Identification of foam cells by Oil red O staining

After air-dried, 10 μm thick HSV cryosections were soaked in DW for 5 min. The sections were then pretreated with absolute 2-propanol for 2 min and stained with 0.5% oil red O in 2-propanol at room temperature overnight. The slides were differentiated with 80% of 2-propanol, and then with DW. Finally, the cells were counterstained with Mayer’s hematoxylin for 1 min to localize nuclei. The slides were examined under light microscope. The intracellular lipid bodies were stained in red. Foam cells were defined as having ≥10 Oil Red O-positive lipid bodies per cell. Randomly 5 fields each from at least 3 sections were counted for the calculation [21].

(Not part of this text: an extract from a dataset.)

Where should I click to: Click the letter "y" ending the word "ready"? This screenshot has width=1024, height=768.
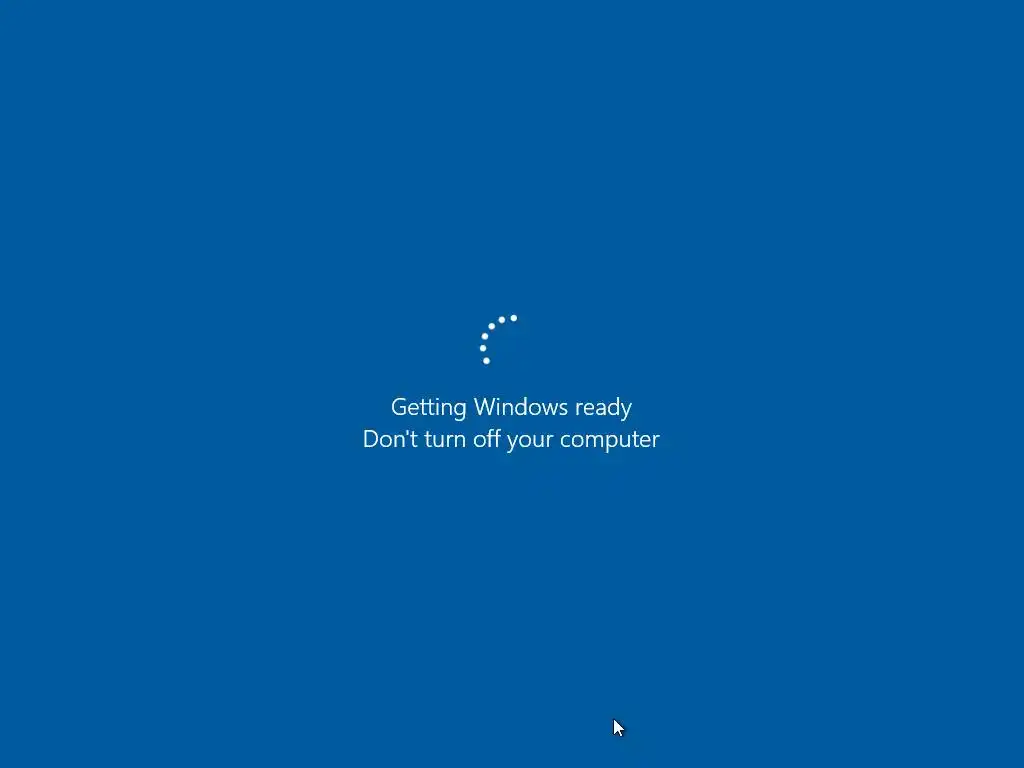click(x=626, y=411)
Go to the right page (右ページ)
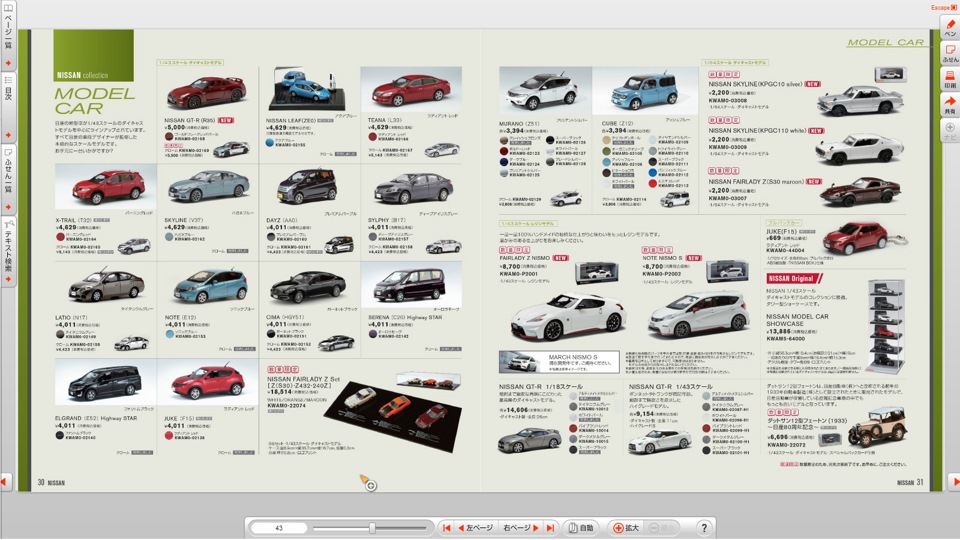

Ultrastructural investigation of foam cells by TEM

After cultivation, some HSV rings induced with T + nLDL or T + oxLDL were harvested and processed for TEM [12, 22] to identify the lipid bodies in SMC foam cells. Briefly, harvested HSV rings were washed in 0.1M phosphate buffer (PB) with sucrose pH 7.2, fixed with 2.5% glutaraldehyde in PB at 4°C overnight. After post fixation in 1% osmium tetroxide in PB for 2 hours, the tissues were gradually dehydrated in acetone and embedded in epon-aradite. 70 nm ultrathin sections were prepared, double stained with uranyl acetate and lead citrate, and examined in a transmission electron microscope (Joel 1200 EX).

Statistic analysis

All data are expressed as means ± standard error of mean (SEM). The data including the proliferative index, thickness of TI, number of foam cells, and scores of VCAM-1 expression were statistically analyzed among the groups using the Kruskal-Wallis test and the Mann-Whitney U test using SPSS 11.5 (Chicago, USA). A value of p < 0.05 was considered statistically significant.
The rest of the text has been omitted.